RAF Mildenhall CDC receives five-year reaccreditation

  • Published
  • By Airman 1st Class Kelsey Waters
  • 100th Air Refueling Wing Public Affairs
The RAF Mildenhall Child Development Center received a five-year re-accreditation from the National Association for the Education of Young Children May 21, 2013.

Those evaluating judged the CDC on 10 different standards for reaccreditation. The RAF Mildenhall CDC scored above 90 percent on all 10 standards with scores of 100 percent on eight of the 10 standards.

"Each day we have [more than] 250 different Department of Defense licensing standards and 417 criteria [to meet] 10 different standards held by the NAEYC," said Janet Evans, 100th Force Support Squadron CDC director from Manchester, N.H.

The inspection for the reaccreditation examined everything from the environment to the portfolios kept on every child, class and program.

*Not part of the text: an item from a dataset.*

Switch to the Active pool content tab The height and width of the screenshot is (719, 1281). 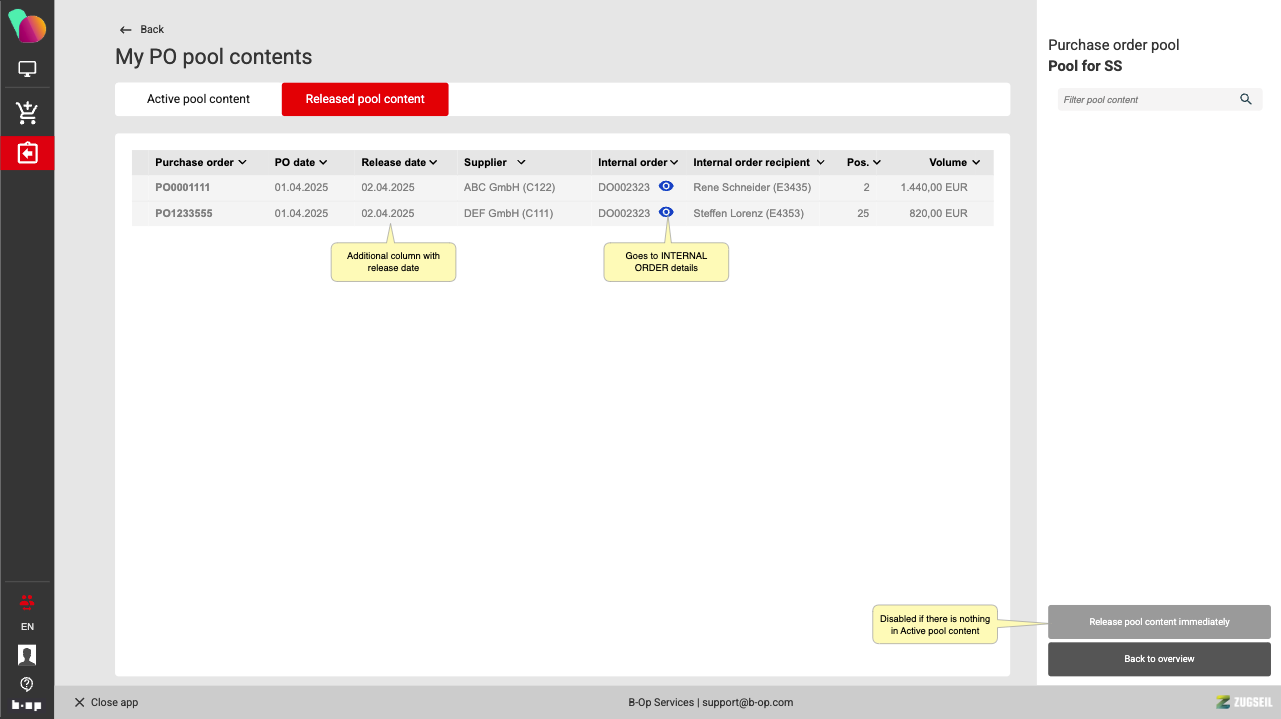coord(198,99)
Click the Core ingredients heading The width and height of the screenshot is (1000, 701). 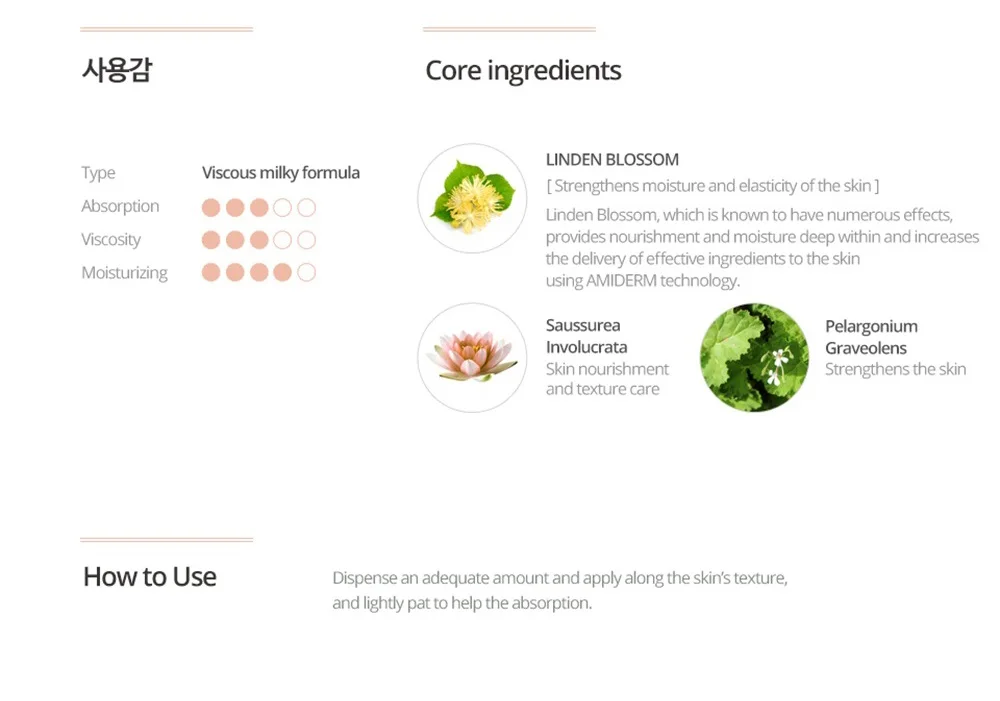point(523,71)
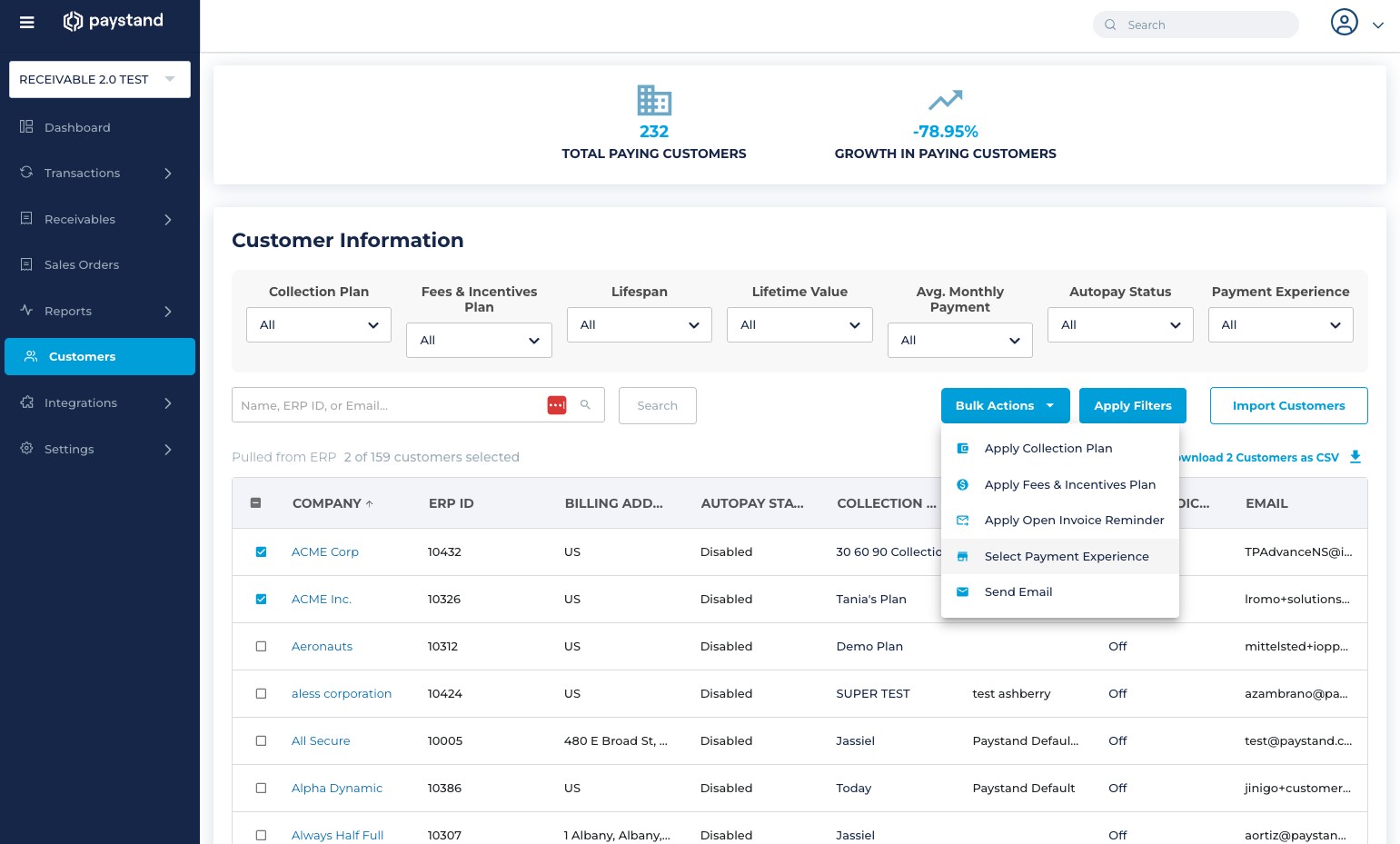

The toddler class alone had more than 1,800 pieces of information that the inspectors reviewed, Evans said.

Those standards are part of the way the CDC caregivers make sure the entire staff take care of all of the children and treat them well.

"I know that if a caregiver from a different room comes in to my child's room, then [my child] will be safe and comfortable and be treated as if it was the usual caregiver," said Tech. Sgt. Jamilah Nailor-Thompson, 48th Medical Group NCO in charge of resource management from Colorado Springs, Colo. "They are very accommodating. I have triplets and they have allowed me to keep them in the same classroom since they started."

The CDC has different ways for the parents to be involved in their child's care.

The Parent Advisory Committee is a way for parents to actively participate in the way the CDC runs. The parents are also welcome to spend the day or just pop in for a meal with their child.

"We are full believers in the saying, 'It takes a village to raise a child,'" Evans said.

When one child succeeds or shows progress, the CDC as a whole, celebrates.

"I get called, at the front desk, to come and participate when the children are starting to take their first steps," Evans said.

The reaccreditation covered standard relationships, curriculum, teachers, families, community relationships, physical environment and leadership and management. The evaluation process occurs every five years and is required for all CDCs in the Air Force.

"It's great feeling that my child is taken care of," Nailor-Thompson said. "The reaccreditation is just an extra push to show that the care-givers at the CDC are doing their jobs and that they are doing them well."